NINE PLANETS by Greg Byrne
Publication date: November 30, 2014
$16.95 trade paperback, ISBN 978-1-940076-17-1
$6.95 E-book, ISBN 978-1-940076-18-8
Publication date: November 30, 2014
Publisher: Dragonwell Publishing
Distribution: Ingram Book Company
In the world of despair, Father Nick’s Day is the only hope…
Peter Blackwell wakes from a coma into a world he doesn’t recognize. Without memory or identity, all he has are nine random images. Nine planets. Eight he can see, although he does not understand them, but the impenetrable ninth is the secret that two opposing and hidden brotherhoods have been seeking for nearly two millennia. Pursued, betrayed, Blackwell has twelve days to unlock his Ninth Planet and prevent terminal worldwide suicide. And his only ally is a manic assassin sent to extract the secret and kill him.

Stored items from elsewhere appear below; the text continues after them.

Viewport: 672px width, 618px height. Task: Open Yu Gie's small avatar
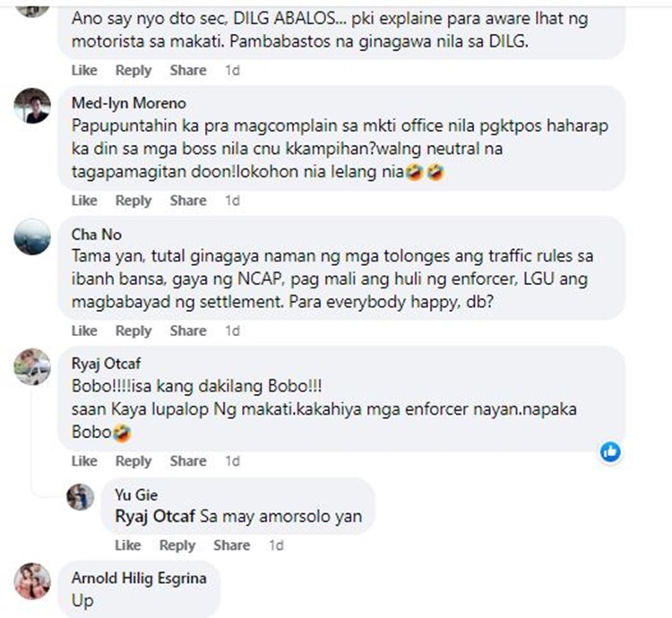tap(80, 497)
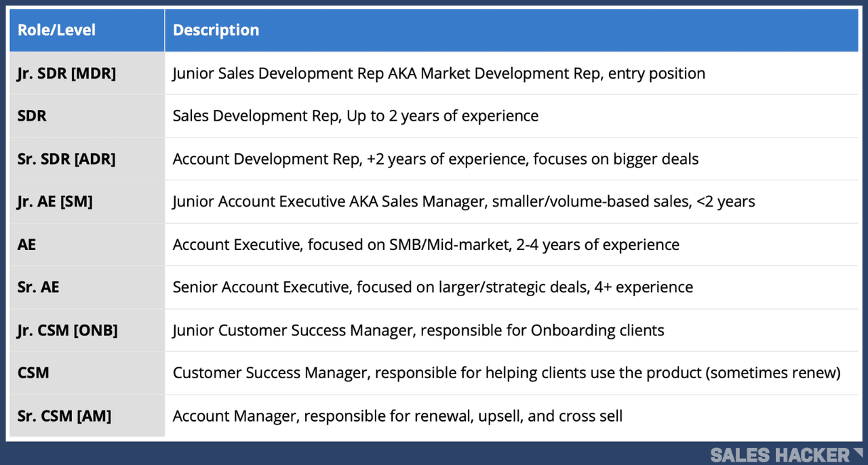Image resolution: width=868 pixels, height=465 pixels.
Task: Click the 'Up to 2 years' SDR description
Action: pyautogui.click(x=355, y=116)
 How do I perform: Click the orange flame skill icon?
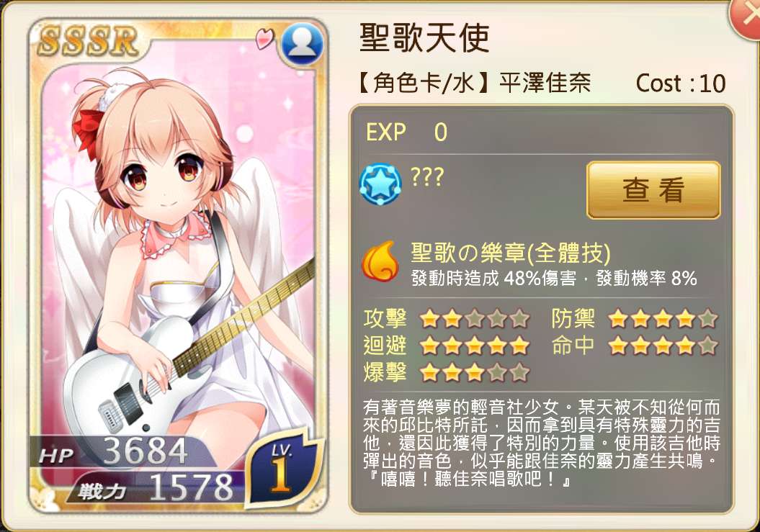click(x=380, y=261)
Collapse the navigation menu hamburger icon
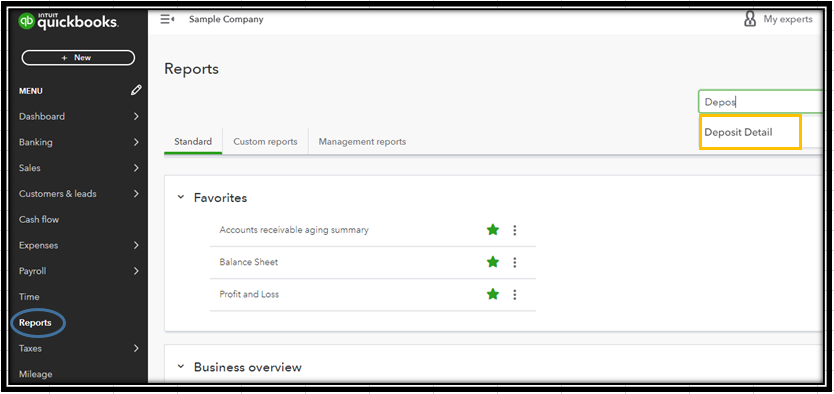This screenshot has width=834, height=394. [x=168, y=19]
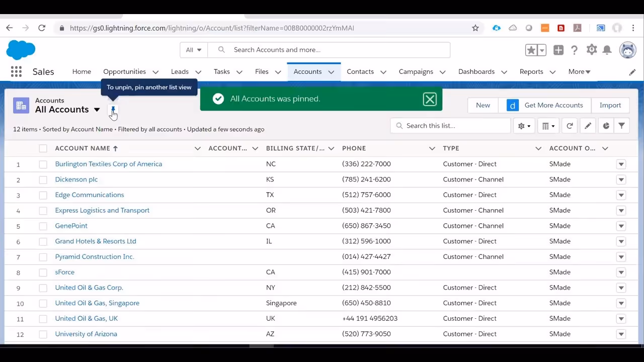Open the All Accounts list view selector
The image size is (644, 362).
[x=97, y=110]
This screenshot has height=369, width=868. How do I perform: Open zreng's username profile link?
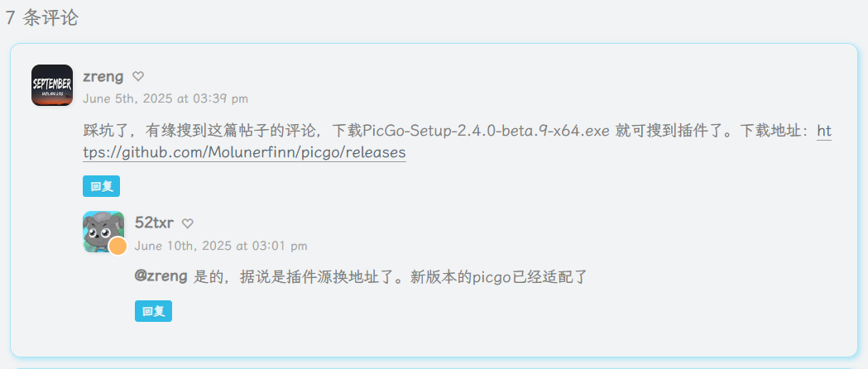pyautogui.click(x=103, y=76)
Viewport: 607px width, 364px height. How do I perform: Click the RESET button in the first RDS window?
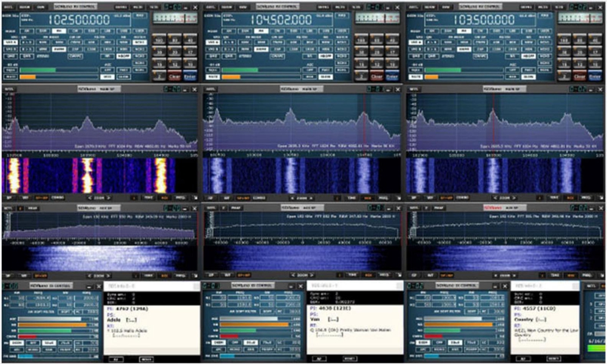146,359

NINE PLANETS is a debut Christmas-themed science fiction thriller from an Australian author.
About the author:
Greg Byrne is an English teacher, grammar consultant, and lecturer. He enjoys exploring places, ideas, history, languages and science, dinners with friends, watching his family grow, and living life’s great adventure. His next projects are a young adult thriller with a twist, developing a grammar teaching system for schools, and writing a grammar text for ESL students. He lives in Perth, Western Australia, with his beloved wife and family and an overweight British Blue.

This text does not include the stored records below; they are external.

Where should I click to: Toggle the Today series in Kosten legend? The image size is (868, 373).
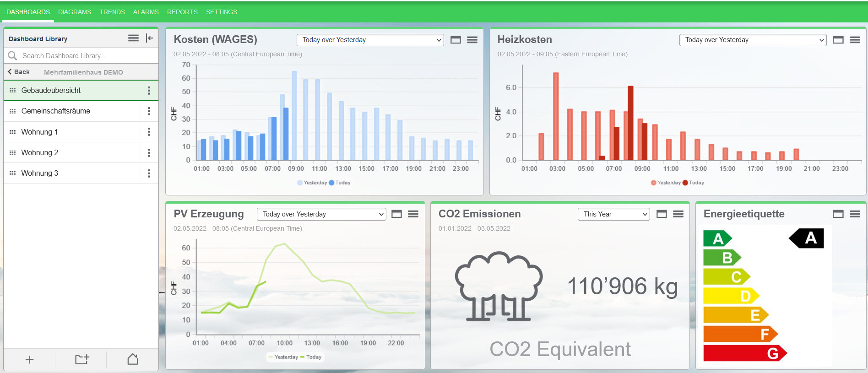click(340, 183)
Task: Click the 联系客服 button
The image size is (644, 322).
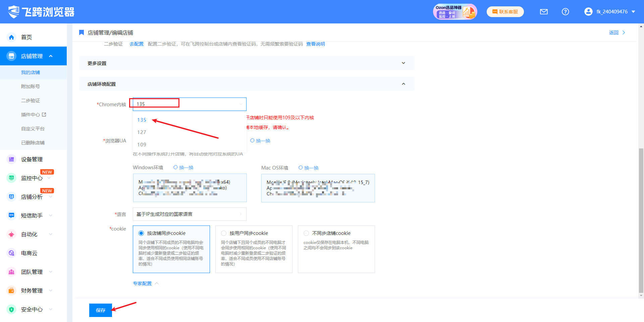Action: tap(505, 12)
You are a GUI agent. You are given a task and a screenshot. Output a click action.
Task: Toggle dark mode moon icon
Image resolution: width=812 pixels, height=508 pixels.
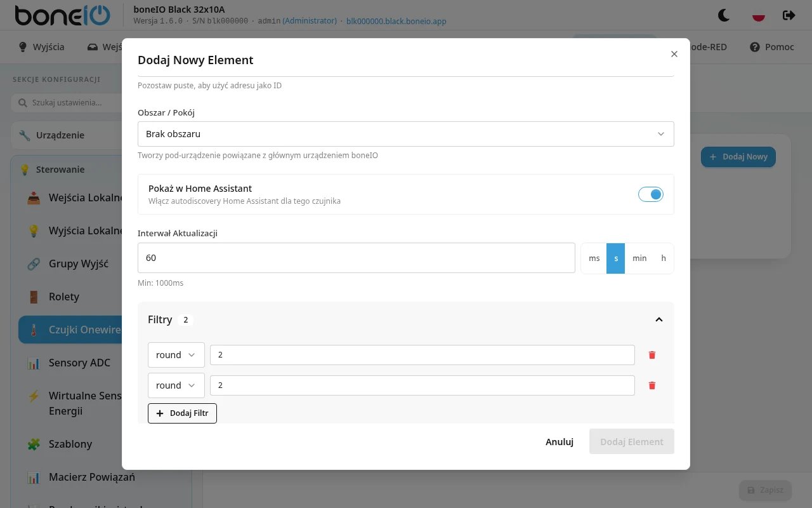pyautogui.click(x=724, y=15)
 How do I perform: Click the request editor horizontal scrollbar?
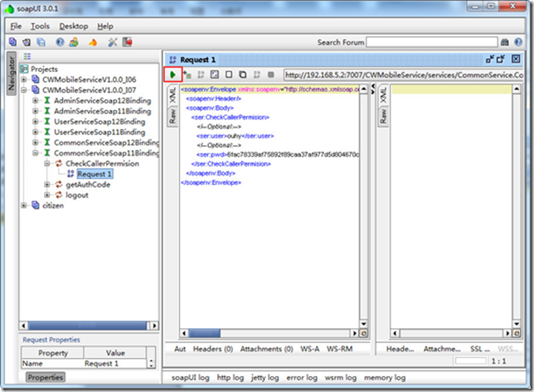(x=265, y=332)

Father Nick’s Day minus seventeen hundred years
The harbour town of Patara
Province of Lycia
The thought comes upon Nikolas so abruptly and with such potency that he halts, astonished, panting with fright.
Take his own life? Drive steel into his own belly?

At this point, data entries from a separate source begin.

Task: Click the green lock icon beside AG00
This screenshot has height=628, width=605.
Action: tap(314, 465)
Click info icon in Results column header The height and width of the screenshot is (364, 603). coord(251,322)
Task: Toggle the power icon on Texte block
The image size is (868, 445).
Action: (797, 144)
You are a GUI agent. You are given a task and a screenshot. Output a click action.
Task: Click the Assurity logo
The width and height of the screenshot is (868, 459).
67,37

He almost laughs to drive out such mischievous wickedness, but it persists.
Kill yourself, Nikolas. There is no hope.
Chills crevice into the parts of his body where until now were only the delights of wine and the many pleasures of food, for the party he has just farewelled was lavish and he spent much. So was his wine cup poisoned with some venom of despair? Were thieves and slavemasters even now following him? For certainly the riches of his parents, dead only this month gone, are substantial and tempting, and now they are his.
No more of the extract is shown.